=== Problem statement ===
Of the lines below, write out exactly those from the line with "Expand Ubiquiti EdgeRouter" through the line with "Screen dimensions: 1021x523", both included, and skip the rest.

=== Input ===
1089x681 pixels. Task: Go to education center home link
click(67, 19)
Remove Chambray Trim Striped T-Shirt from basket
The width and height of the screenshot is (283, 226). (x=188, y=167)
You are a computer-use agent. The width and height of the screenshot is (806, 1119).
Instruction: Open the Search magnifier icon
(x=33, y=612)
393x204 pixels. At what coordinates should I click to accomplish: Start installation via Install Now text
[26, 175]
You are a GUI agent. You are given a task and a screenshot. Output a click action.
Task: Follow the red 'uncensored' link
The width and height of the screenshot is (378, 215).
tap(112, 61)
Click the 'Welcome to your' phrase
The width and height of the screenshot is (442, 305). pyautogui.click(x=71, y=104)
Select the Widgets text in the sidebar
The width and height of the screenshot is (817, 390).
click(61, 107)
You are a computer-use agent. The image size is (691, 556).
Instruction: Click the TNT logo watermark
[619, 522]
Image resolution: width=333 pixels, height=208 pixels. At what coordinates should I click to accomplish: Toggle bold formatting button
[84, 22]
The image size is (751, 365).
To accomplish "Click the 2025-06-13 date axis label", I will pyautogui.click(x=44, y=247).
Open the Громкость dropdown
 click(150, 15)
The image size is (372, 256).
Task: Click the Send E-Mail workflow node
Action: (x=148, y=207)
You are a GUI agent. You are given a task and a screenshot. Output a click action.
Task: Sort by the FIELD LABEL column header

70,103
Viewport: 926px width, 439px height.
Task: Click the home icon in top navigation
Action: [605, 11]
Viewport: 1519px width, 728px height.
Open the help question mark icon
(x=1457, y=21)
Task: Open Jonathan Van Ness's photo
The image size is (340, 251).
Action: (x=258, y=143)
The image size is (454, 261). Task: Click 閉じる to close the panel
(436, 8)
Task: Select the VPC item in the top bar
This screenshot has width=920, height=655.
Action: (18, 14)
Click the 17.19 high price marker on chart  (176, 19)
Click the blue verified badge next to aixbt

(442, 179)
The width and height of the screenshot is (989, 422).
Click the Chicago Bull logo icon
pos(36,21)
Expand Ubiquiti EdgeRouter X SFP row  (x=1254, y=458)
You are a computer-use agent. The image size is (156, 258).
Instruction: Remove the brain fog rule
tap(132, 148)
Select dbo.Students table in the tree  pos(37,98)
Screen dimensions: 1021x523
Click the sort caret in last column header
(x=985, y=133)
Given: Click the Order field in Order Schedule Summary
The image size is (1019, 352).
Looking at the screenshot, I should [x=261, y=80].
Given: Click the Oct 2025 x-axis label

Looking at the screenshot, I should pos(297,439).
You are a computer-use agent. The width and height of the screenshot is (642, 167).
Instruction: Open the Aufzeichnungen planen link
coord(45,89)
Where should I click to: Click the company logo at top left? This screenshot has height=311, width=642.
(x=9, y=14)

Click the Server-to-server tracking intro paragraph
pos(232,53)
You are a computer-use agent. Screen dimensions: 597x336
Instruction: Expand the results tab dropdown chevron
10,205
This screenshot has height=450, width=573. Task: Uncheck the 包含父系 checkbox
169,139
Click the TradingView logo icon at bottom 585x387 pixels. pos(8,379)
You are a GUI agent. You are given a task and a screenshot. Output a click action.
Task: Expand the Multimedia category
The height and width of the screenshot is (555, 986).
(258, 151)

=== Output of the exercise ===
Expand Ubiquiti EdgeRouter X SFP row  (x=1254, y=458)
You are a computer-use agent. The image size is (156, 258).
Instruction: Remove the brain fog rule
tap(132, 148)
Select dbo.Students table in the tree  pos(37,98)
Screen dimensions: 1021x523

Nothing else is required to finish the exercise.